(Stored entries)
▶
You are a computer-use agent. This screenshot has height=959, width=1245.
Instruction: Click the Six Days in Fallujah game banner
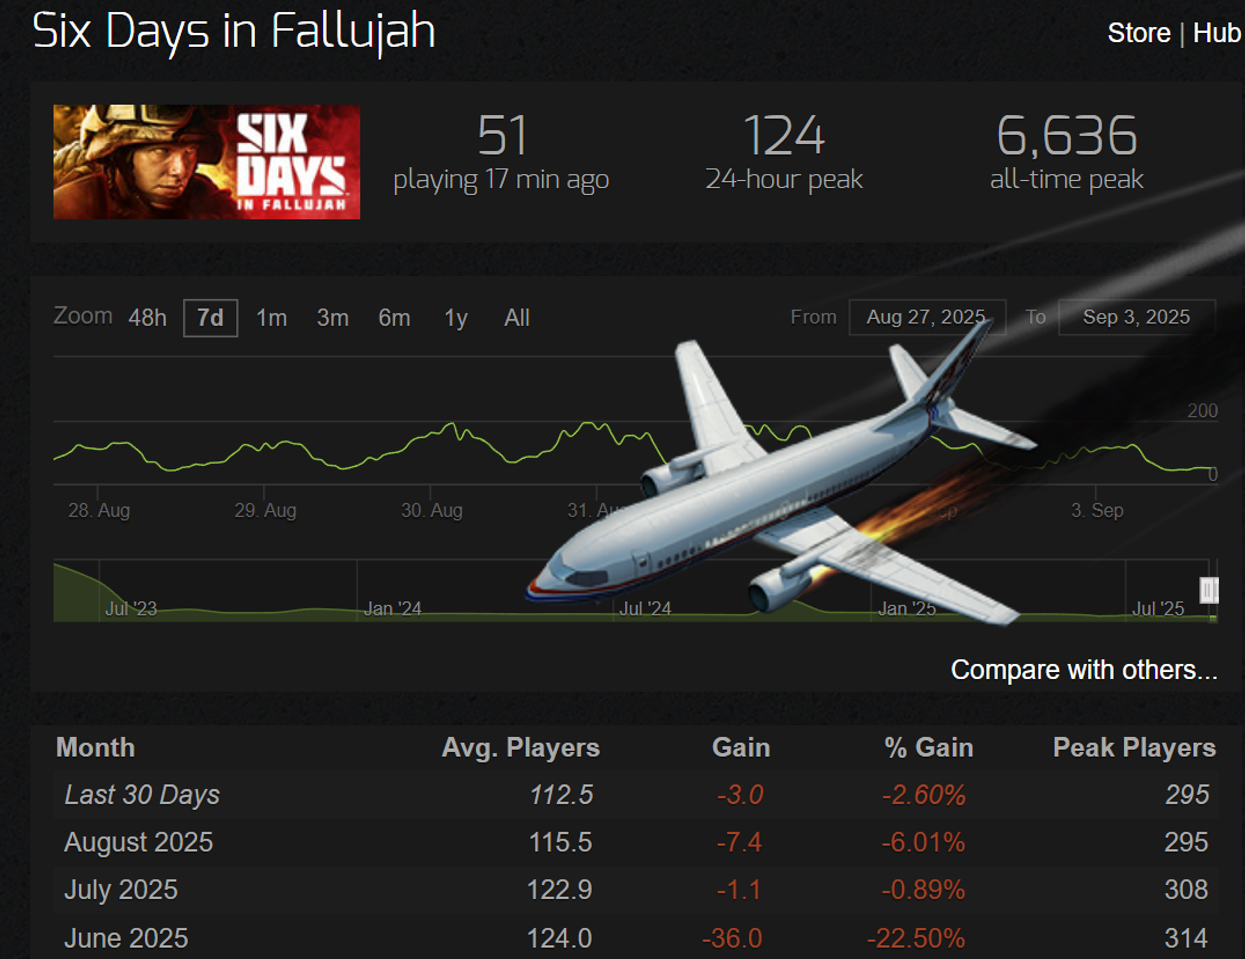(206, 162)
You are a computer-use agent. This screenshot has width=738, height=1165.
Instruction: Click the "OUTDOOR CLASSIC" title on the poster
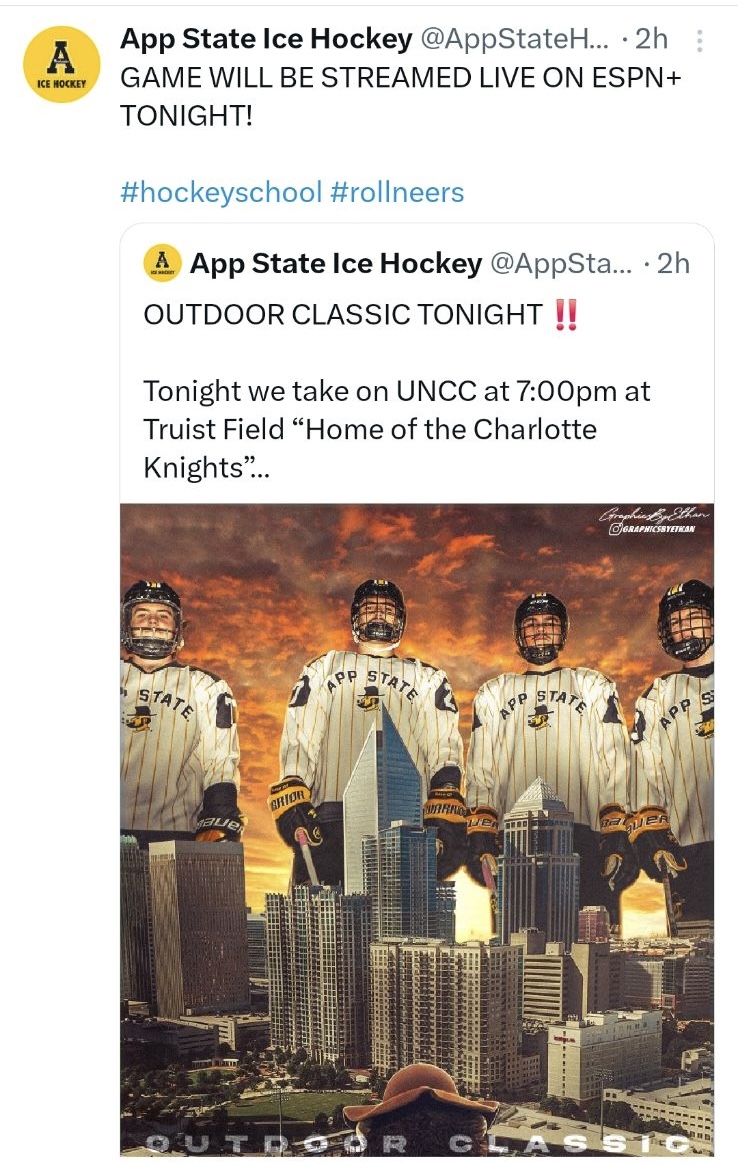point(417,1143)
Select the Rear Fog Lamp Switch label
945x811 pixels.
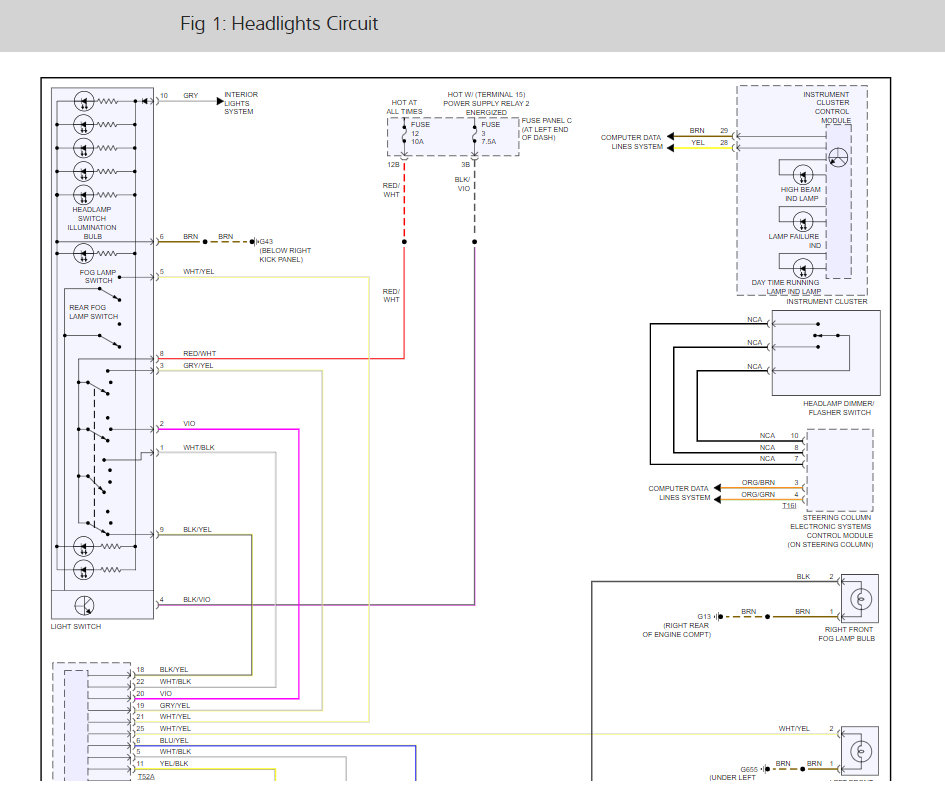(x=93, y=312)

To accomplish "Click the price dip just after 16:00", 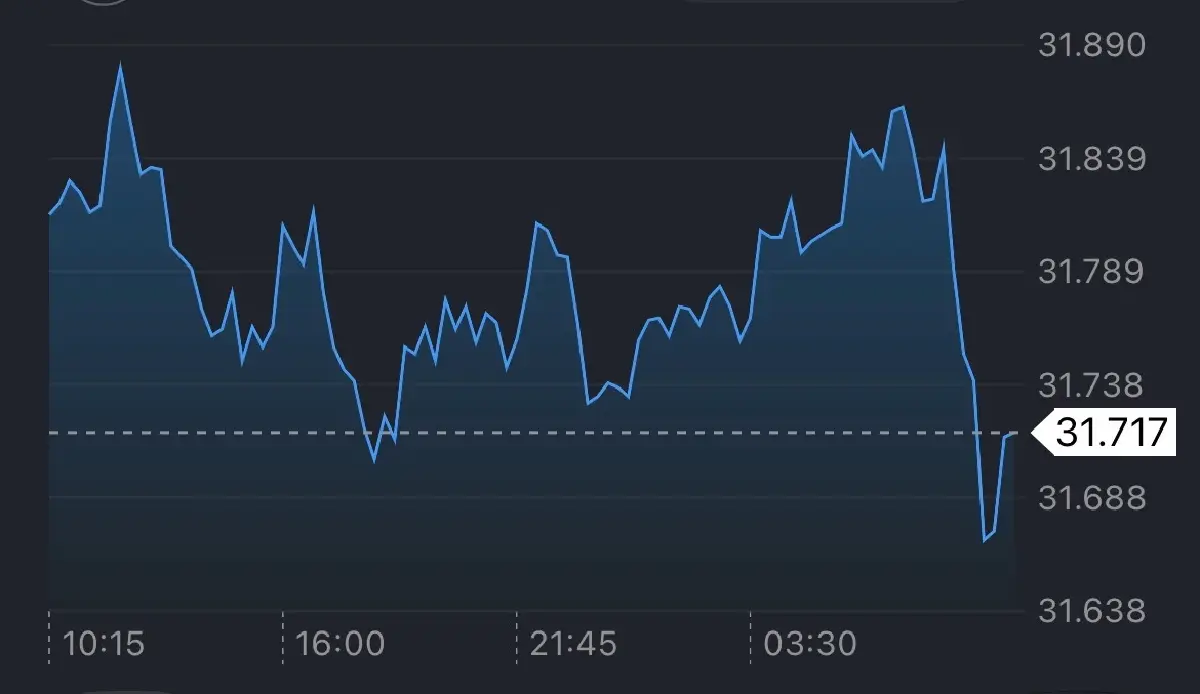I will click(375, 460).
◀
REQUIRED WORK
In the entries above, count each line holding the word "agent" and give that count alone.

RESPONSE BELOW
2